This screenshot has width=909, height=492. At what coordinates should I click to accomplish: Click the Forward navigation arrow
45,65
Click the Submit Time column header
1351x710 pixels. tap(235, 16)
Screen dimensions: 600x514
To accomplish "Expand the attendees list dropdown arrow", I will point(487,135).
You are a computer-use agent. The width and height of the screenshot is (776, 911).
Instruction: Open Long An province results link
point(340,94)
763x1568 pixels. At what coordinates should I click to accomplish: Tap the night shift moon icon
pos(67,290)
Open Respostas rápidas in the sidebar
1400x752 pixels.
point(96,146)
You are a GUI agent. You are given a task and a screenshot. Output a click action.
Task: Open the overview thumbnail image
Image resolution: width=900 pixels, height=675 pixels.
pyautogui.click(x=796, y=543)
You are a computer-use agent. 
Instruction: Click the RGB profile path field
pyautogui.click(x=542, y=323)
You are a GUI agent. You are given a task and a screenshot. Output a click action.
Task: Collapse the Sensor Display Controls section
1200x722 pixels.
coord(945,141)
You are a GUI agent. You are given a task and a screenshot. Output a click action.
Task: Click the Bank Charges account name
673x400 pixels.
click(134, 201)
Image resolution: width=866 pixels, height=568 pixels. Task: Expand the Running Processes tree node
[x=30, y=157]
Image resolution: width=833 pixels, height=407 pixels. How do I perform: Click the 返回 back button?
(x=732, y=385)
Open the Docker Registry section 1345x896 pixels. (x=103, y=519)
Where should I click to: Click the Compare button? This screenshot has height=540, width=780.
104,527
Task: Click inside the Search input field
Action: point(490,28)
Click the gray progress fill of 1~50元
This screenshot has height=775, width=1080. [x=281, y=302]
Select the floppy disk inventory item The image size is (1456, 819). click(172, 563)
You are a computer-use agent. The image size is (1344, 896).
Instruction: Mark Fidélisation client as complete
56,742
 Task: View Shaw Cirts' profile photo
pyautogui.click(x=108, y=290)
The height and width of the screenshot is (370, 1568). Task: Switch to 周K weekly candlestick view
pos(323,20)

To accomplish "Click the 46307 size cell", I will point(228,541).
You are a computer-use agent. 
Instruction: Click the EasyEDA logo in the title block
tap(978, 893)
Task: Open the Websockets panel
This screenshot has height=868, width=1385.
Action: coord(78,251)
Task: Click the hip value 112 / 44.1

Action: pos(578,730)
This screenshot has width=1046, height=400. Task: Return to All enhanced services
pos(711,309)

· · · ·

Convert the items above into a JSON list of strings, one string per line, leaving out blank lines.

[
  "This screenshot has width=909, height=492. At what coordinates should I click to accomplish: Click the Forward navigation arrow",
  "45,65",
  "Click the Submit Time column header",
  "1351x710 pixels. tap(235, 16)",
  "Screen dimensions: 600x514",
  "To accomplish \"Expand the attendees list dropdown arrow\", I will point(487,135).",
  "You are a computer-use agent. The width and height of the screenshot is (776, 911).",
  "Instruction: Open Long An province results link",
  "point(340,94)",
  "763x1568 pixels. At what coordinates should I click to accomplish: Tap the night shift moon icon",
  "pos(67,290)",
  "Open Respostas rápidas in the sidebar",
  "1400x752 pixels.",
  "point(96,146)",
  "You are a GUI agent. You are given a task and a screenshot. Output a click action.",
  "Task: Open the overview thumbnail image",
  "Image resolution: width=900 pixels, height=675 pixels.",
  "pyautogui.click(x=796, y=543)",
  "You are a computer-use agent. ",
  "Instruction: Click the RGB profile path field",
  "pyautogui.click(x=542, y=323)",
  "You are a GUI agent. You are given a task and a screenshot. Output a click action.",
  "Task: Collapse the Sensor Display Controls section",
  "1200x722 pixels.",
  "coord(945,141)",
  "You are a GUI agent. You are given a task and a screenshot. Output a click action.",
  "Task: Click the Bank Charges account name",
  "673x400 pixels.",
  "click(134, 201)",
  "Image resolution: width=866 pixels, height=568 pixels. Task: Expand the Running Processes tree node",
  "[x=30, y=157]",
  "Image resolution: width=833 pixels, height=407 pixels. How do I perform: Click the 返回 back button?",
  "(x=732, y=385)",
  "Open the Docker Registry section 1345x896 pixels. (x=103, y=519)",
  "Where should I click to: Click the Compare button? This screenshot has height=540, width=780.",
  "104,527",
  "Task: Click inside the Search input field",
  "Action: point(490,28)",
  "Click the gray progress fill of 1~50元",
  "This screenshot has height=775, width=1080. [x=281, y=302]",
  "Select the floppy disk inventory item The image size is (1456, 819). click(172, 563)",
  "You are a computer-use agent. The image size is (1344, 896).",
  "Instruction: Mark Fidélisation client as complete",
  "56,742",
  " Task: View Shaw Cirts' profile photo",
  "pyautogui.click(x=108, y=290)",
  "The height and width of the screenshot is (370, 1568). Task: Switch to 周K weekly candlestick view",
  "pos(323,20)",
  "To accomplish \"Click the 46307 size cell\", I will point(228,541).",
  "You are a computer-use agent. ",
  "Instruction: Click the EasyEDA logo in the title block",
  "tap(978, 893)",
  "Task: Open the Websockets panel",
  "This screenshot has height=868, width=1385.",
  "Action: coord(78,251)",
  "Task: Click the hip value 112 / 44.1",
  "Action: pos(578,730)",
  "This screenshot has width=1046, height=400. Task: Return to All enhanced services",
  "pos(711,309)"
]